C’est en tirant les fils de ces vies
que l’auteur dresse le portrait d’un pays tout en nuances, car s’il rapporte le
clientélisme et la corruption, maux majeurs d’une société gangrénée par
l’argent et la soif de pouvoir, il raconte aussi la vie quotidienne de ces
femmes résolument modernes, à qui l’on s’identifie, car, envers et contre tous
les clichés et l’exotisme auxquels l’auteur ne cède jamais, le lecteur se
retrouve avec aisance dans cette population marquée par les préoccupations et
les idées de son époque, connectée au reste du monde.
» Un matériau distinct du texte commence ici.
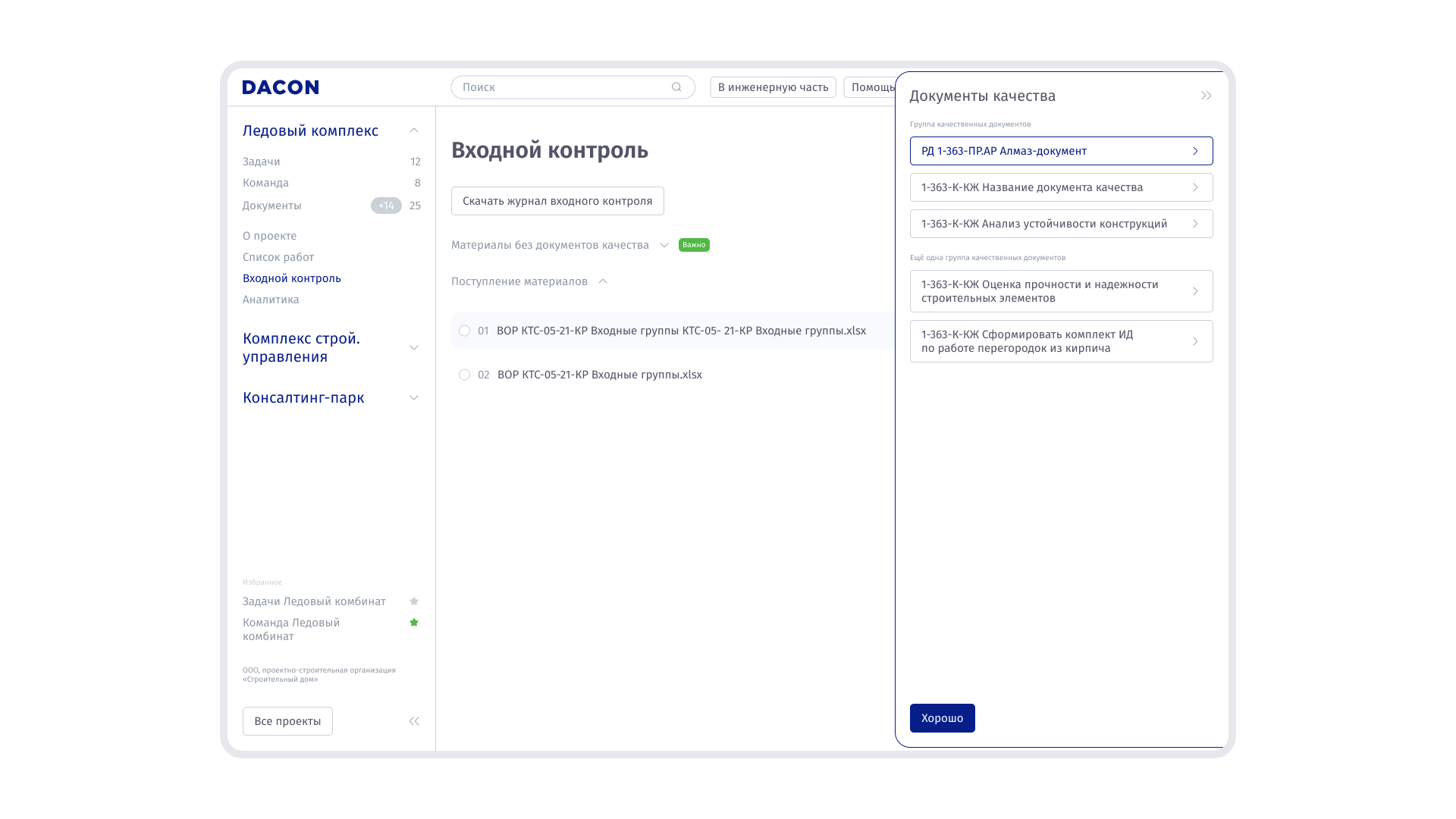Image resolution: width=1456 pixels, height=819 pixels.
Task: Expand Материалы без документов качества list
Action: (x=664, y=245)
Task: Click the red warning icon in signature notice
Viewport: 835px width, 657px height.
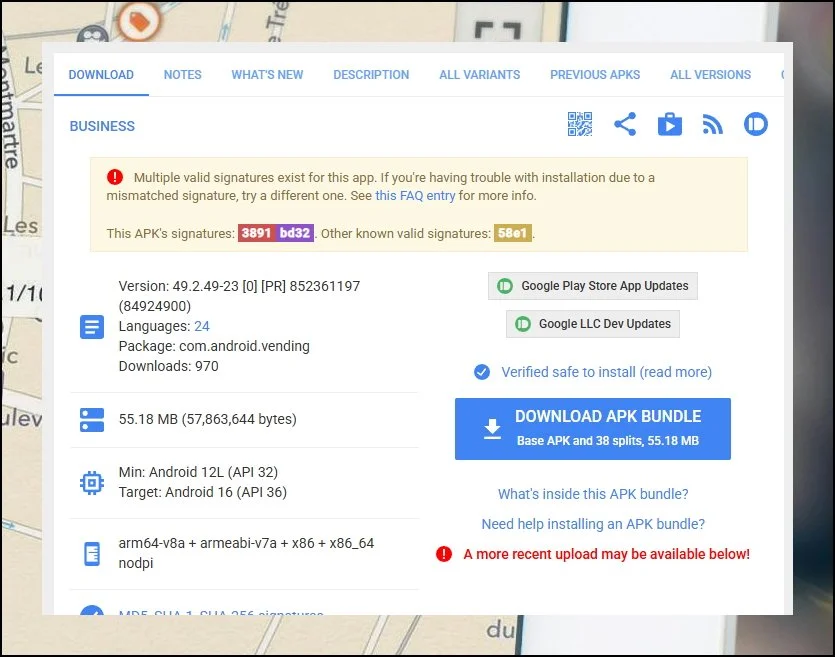Action: pyautogui.click(x=115, y=177)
Ce sont des histoires de
femmes et d’hommes, souvent douloureuses, mais pas toujours, car l’humour
d’Emmanuel Dongala est là pour éclairer la photo, et on rit des crêpages de
chignons entre rivales, on se reconnaît dans les engouements pour la mode, on
palpite au rythme du cœur des amoureuses, on est happé par la vie virevoltante
qui court tout au long du roman, nos préjugés bousculés par la force de ces
héroïnes de tous les jours dont la solidarité, la générosité et la
détermination revigorantes nous suivent longtemps après avoir refermé le livre.
Aline Sirba, 07-11-2012.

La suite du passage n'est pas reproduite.